> [Information provided]
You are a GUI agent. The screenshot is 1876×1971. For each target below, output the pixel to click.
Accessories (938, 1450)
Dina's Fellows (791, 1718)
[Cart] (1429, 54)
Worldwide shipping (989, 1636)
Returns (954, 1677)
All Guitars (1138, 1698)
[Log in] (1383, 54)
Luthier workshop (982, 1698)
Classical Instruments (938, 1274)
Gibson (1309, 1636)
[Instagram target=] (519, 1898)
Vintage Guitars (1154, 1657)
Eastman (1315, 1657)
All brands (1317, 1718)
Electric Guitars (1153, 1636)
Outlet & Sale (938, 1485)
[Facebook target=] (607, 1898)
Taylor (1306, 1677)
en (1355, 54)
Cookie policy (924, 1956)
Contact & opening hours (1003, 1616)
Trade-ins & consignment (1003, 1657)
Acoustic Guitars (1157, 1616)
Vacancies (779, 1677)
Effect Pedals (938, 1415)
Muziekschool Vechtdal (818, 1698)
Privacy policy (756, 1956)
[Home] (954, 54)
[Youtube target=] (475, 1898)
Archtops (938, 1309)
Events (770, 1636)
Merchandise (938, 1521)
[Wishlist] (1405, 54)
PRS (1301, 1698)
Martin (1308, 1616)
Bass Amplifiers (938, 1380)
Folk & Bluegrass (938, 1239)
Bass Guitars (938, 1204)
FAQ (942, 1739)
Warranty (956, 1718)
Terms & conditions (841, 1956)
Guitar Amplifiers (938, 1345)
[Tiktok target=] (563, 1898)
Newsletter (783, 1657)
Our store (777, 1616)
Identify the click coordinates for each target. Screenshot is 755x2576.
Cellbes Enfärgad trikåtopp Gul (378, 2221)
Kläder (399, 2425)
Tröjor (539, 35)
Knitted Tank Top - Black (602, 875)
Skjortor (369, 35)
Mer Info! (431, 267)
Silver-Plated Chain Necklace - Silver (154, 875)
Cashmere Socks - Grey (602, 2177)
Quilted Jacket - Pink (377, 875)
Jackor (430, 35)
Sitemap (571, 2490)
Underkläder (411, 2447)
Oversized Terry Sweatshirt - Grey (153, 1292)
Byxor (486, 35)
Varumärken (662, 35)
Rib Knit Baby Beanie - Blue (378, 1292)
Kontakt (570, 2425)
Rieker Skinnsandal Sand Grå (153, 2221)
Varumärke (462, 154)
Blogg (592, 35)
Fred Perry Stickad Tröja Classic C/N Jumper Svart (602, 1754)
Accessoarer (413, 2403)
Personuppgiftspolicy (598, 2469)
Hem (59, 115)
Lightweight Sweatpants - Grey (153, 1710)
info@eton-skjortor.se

> [Your goal] Within the material above, transcribe exactly the lines that run from the line holding "Warranty (956, 1718)" through the line holding "Hem (59, 115)".

> [Your response]
Warranty (956, 1718)
Terms & conditions (841, 1956)
Guitar Amplifiers (938, 1345)
[Tiktok target=] (563, 1898)
Newsletter (783, 1657)
Our store (777, 1616)
Identify the click coordinates for each target. Screenshot is 755x2576.
Cellbes Enfärgad trikåtopp Gul (378, 2221)
Kläder (399, 2425)
Tröjor (539, 35)
Knitted Tank Top - Black (602, 875)
Skjortor (369, 35)
Mer Info! (431, 267)
Silver-Plated Chain Necklace - Silver (154, 875)
Cashmere Socks - Grey (602, 2177)
Quilted Jacket - Pink (377, 875)
Jackor (430, 35)
Sitemap (571, 2490)
Underkläder (411, 2447)
Oversized Terry Sweatshirt - Grey (153, 1292)
Byxor (486, 35)
Varumärken (662, 35)
Rib Knit Baby Beanie - Blue (378, 1292)
Kontakt (570, 2425)
Rieker Skinnsandal Sand Grå (153, 2221)
Varumärke (462, 154)
Blogg (592, 35)
Fred Perry Stickad Tröja Classic C/N Jumper Svart (602, 1754)
Accessoarer (413, 2403)
Personuppgiftspolicy (598, 2469)
Hem (59, 115)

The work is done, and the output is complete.